======== INPUT DATA
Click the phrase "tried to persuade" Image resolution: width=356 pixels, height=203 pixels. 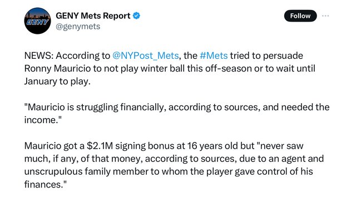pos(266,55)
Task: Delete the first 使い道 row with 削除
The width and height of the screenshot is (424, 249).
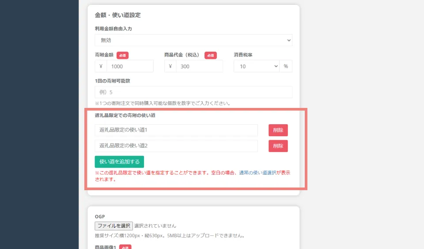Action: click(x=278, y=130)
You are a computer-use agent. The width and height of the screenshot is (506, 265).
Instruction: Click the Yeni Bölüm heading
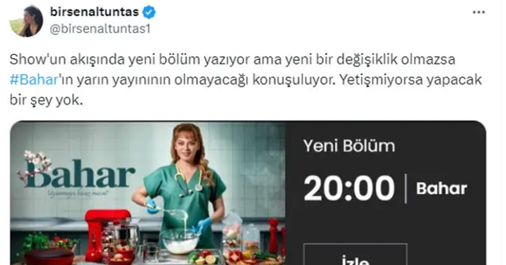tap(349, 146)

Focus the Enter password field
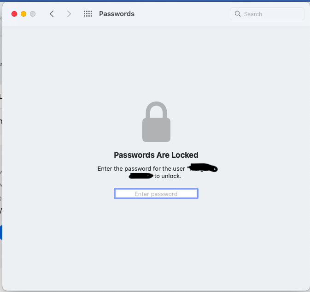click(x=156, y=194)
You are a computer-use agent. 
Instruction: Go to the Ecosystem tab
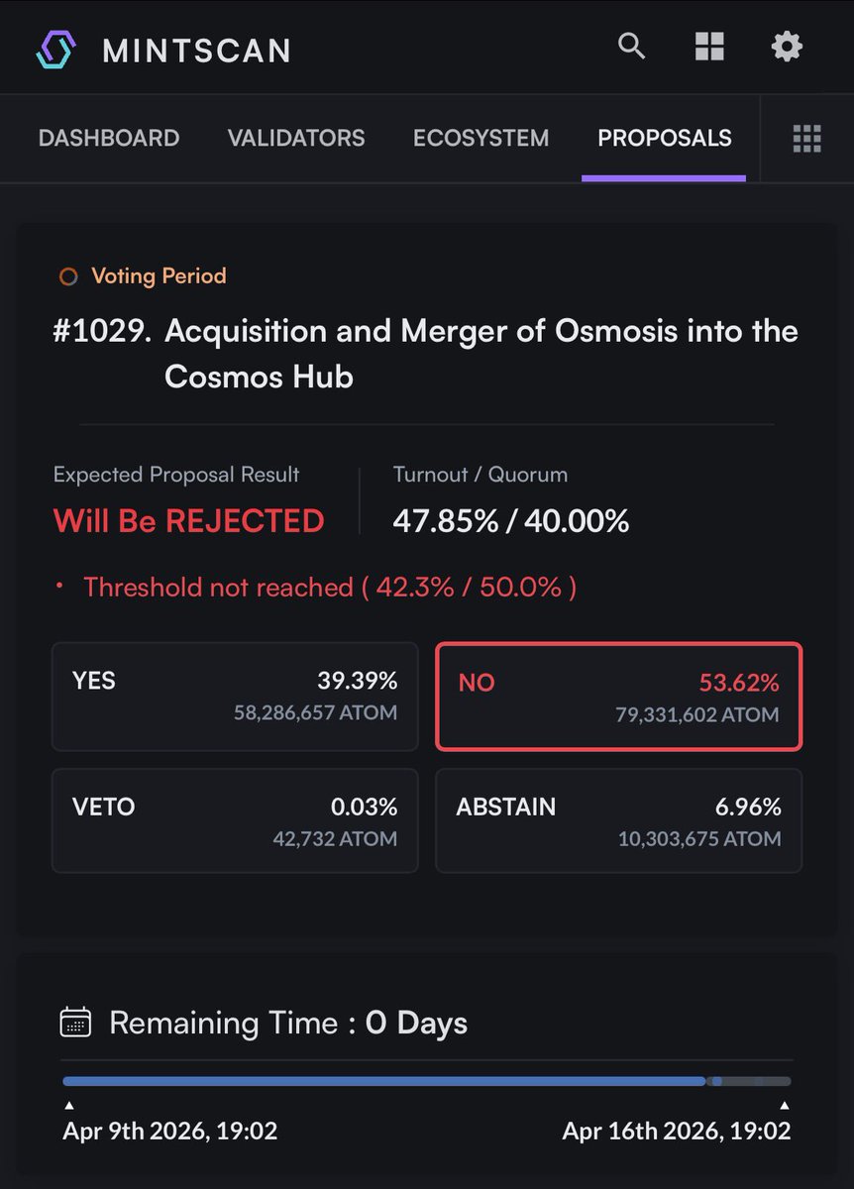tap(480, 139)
================
**WHAT THIS TASK INVOLVES:** Search the data for the string "agent" and copy each line where it appears.

**THE COMPLETED TASK:**
You are a computer-use agent. The width and height of the screenshot is (506, 265).
You are a computer-use agent. 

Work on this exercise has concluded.